▶ **DIRECTIONS FOR THIS TASK**: Copy out, unchanged, every line from the start of the records to the line that contains "Contact (257, 2405)", and stop there.

THE RECORDS: Begin

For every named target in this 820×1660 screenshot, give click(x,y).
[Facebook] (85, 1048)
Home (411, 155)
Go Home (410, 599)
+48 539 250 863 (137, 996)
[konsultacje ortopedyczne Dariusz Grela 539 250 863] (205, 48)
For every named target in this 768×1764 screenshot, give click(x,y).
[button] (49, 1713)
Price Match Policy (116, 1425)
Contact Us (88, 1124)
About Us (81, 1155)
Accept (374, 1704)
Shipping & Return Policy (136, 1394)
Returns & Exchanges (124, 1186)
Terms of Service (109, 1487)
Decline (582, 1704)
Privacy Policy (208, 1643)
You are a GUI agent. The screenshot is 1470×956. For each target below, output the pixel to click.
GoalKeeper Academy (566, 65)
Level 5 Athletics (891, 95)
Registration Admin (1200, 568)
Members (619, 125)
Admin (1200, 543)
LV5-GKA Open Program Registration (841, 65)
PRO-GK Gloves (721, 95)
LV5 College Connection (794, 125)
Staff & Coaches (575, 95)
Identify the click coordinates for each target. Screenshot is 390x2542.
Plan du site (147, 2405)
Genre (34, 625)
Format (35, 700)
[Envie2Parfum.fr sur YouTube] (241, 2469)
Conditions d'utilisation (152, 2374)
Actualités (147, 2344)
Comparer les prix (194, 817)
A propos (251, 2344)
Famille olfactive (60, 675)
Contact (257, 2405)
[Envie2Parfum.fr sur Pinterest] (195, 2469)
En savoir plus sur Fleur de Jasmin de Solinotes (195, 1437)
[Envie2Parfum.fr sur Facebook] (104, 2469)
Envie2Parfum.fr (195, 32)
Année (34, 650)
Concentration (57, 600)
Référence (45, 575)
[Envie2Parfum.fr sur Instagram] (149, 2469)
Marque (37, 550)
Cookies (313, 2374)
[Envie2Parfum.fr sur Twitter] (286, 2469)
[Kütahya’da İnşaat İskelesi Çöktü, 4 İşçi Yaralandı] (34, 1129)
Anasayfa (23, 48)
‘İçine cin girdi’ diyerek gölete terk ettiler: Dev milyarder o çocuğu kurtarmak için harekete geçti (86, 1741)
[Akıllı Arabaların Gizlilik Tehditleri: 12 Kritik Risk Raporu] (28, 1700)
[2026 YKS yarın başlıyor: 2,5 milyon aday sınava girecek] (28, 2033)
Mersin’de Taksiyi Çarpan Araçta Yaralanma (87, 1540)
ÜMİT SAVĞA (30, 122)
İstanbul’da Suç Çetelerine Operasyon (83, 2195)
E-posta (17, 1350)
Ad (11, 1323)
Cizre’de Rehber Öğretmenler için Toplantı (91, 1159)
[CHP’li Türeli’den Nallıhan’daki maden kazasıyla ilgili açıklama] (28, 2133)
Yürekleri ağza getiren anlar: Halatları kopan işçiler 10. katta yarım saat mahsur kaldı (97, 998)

THE RECORDS: End

▶ **COMPLETED TASK**:
For every named target in this 820×1660 screenshot, give click(x,y).
[Facebook] (85, 1048)
Home (411, 155)
Go Home (410, 599)
+48 539 250 863 (137, 996)
[konsultacje ortopedyczne Dariusz Grela 539 250 863] (205, 48)
For every named target in this 768×1764 screenshot, give click(x,y).
[button] (49, 1713)
Price Match Policy (116, 1425)
Contact Us (88, 1124)
About Us (81, 1155)
Accept (374, 1704)
Shipping & Return Policy (136, 1394)
Returns & Exchanges (124, 1186)
Terms of Service (109, 1487)
Decline (582, 1704)
Privacy Policy (208, 1643)
You are a GUI agent. The screenshot is 1470×956. For each target below, output the pixel to click.
GoalKeeper Academy (566, 65)
Level 5 Athletics (891, 95)
Registration Admin (1200, 568)
Members (619, 125)
Admin (1200, 543)
LV5-GKA Open Program Registration (841, 65)
PRO-GK Gloves (721, 95)
LV5 College Connection (794, 125)
Staff & Coaches (575, 95)
Identify the click coordinates for each target. Screenshot is 390x2542.
Plan du site (147, 2405)
Genre (34, 625)
Format (35, 700)
[Envie2Parfum.fr sur YouTube] (241, 2469)
Conditions d'utilisation (152, 2374)
Actualités (147, 2344)
Comparer les prix (194, 817)
A propos (251, 2344)
Famille olfactive (60, 675)
Contact (257, 2405)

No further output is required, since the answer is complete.